If you want to measure the center speaker, the clever suggestion is to use Dolby PLii cinema and drive both L and R AUX channels. The Dolby logic will see the identical signal in both channels and merge these into one output on the center channel. One should be able to use this mode as well to measure the left and right separately, when driving just one of the AUX L or R channels, but I've not tried this and with Stereo you know what the result will be. 

Bill


----------



## Guest (Aug 17, 2010)

Are you double checking the Audyssey setup? I think the answer would depend on what you were doing. For trying to blend stereo with a sub or try and optimize speaker placement, then just stereo. If you wanted to setup a surround system old school style, then I think you would want to do each speaker separately and try and match the db levels all the same and or EQ it if you have the settings.

I was playing with it this weekend and it looks like I got a 40-80hz room gain I gotta deal with.


----------



## jmalto (Jan 26, 2008)

Hey Wayne, always good to see you in one of my posts 

Good info from everyone, thanks guys.
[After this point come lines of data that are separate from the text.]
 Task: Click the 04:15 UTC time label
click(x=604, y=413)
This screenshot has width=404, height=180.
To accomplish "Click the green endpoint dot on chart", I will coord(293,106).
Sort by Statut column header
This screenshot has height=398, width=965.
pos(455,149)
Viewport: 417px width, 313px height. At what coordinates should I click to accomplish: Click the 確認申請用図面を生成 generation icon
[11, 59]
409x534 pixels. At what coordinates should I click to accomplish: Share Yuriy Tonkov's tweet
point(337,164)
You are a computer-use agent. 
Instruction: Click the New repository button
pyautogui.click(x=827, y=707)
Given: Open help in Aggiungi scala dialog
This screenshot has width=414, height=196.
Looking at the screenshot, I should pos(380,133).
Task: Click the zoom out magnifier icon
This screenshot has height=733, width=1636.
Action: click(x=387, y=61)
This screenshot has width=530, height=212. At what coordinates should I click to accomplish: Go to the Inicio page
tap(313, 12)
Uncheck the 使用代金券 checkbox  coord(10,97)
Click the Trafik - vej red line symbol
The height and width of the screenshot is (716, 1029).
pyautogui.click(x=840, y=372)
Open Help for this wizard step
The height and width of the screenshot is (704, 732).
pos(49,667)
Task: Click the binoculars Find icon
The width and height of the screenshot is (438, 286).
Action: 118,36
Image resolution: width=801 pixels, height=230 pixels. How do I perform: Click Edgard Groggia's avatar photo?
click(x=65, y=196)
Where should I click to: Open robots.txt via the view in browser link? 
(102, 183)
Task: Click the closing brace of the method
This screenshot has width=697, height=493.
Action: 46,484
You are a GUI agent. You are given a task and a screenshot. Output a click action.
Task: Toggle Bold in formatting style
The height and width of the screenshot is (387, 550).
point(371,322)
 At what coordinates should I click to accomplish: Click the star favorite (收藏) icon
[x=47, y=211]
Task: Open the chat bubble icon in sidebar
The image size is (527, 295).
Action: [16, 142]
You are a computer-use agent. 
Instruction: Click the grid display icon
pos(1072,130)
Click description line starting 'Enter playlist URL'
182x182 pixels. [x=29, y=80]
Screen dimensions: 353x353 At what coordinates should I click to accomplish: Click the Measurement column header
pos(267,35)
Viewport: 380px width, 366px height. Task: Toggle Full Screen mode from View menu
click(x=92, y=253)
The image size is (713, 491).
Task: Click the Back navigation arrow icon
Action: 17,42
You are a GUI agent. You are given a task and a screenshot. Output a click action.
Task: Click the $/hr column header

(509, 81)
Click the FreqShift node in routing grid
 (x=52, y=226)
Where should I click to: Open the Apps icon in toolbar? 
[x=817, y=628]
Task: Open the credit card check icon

If you have a 7.1 setup and are trying to optimize the room for all listening positions or just get all the speakers as flat as possible would it be best to run each individually or just run all of them with PIIX? Right now I am focused on fixing some sub issues, after that I want to get the entire package setup best as possible.


----------



## glaufman (Nov 25, 2007)

While PLII is ok for getting access ot the center channel (and surround as a mono) I wouldn't advise PLIIx for testing the rears in a 7.1... perhaps that's just because I don't know the algorithm, but it's probably also because I know many receivers having dithering and decorrelation functions that come into play. Much better to drive these discretely.


----------



## GregBe (Apr 20, 2006)

Wayne A. Pflughaupt said:


> Hey there jmalto,
> 
> Use no processing – i.e., you want straight stereo. Also, *be sure and turn off your main speakers *before a taking subwoofer measurement.
> 
> ...


Hey Wayne...why should we do this? I would think it would make sense dealing with your mains and subs at the same time, since maybe the interaction between the two might cause a peak or dip you may want to deal with. Curious on your thoughts.

Greg


----------



## Wayne A. Pflughaupt (Apr 13, 2006)

Sorry, probably should have been a bit more complete in my comment. You want to see your sub response first. That way when you add your mains, you can see what they’re adding to the picture vs. just the sub. It’s especially crucial if you’re equalizing. The EQ only works for the sub, and you don’t want to be trying to sub-EQ a problem that’s actually being caused by the mains. Make sense?

Regards,
Wayne


----------



## Twanvlem (Jan 9, 2013)

Wayne A. Pflughaupt said:


> Sorry, probably should have been a bit more complete in my comment. You want to see your sub response first. That way when you add your mains, you can see what they’re adding to the picture vs. just the sub. It’s especially crucial if you’re equalizing. The EQ only works for the sub, and you don’t want to be trying to sub-EQ a problem that’s actually being caused by the mains. Make sense?
> 
> Regards,
> Wayne


Hi,
I have the same question, it is clear to me that that we use the EQ only for the sub.
But how can I merge the sub to the main speakers.
I use a Onkyo 709 and have set the lowpass to 80 and the LFE at 120Hz
Should I measure with the SPL the sound level from the sub (say 76db 40 Hz) and after that diconnect the sub and adjust the sound level of the main to the same level (76db at 500 Hz)?
Hope you understand what I mean.

Regards,
Twan


----------



## Wayne A. Pflughaupt (Apr 13, 2006)

Welcome to the Forum, Twan!

For measuring subs, run REW’s Check Levels routine, using the sub only. For a main speakers measurement, run the Check Levels routine with the left, right or both speakers (depending on what you intend to measure). For a mains + sub measurement, run the Check Levels routine with both the mains and sub. In other words, if you intend to measure both mains and subs together, there is no need to do the Check Levels for both separately.

Regards, 
Wayne


----------



## randyc1 (Jul 20, 2011)

Wayne A. Pflughaupt said:


> Sorry, probably should have been a bit more complete in my comment. You want to see your sub response first. That way when you add your mains, you can see what they’re adding to the picture vs. just the sub. It’s especially crucial if you’re equalizing. The EQ only works for the sub, and you don’t want to be trying to sub-EQ a problem that’s actually being caused by the mains. Make sense?
> 
> Regards,
> Wayne


What about EQ like XT32,.. Is that EQ'ing just the subs ???


----------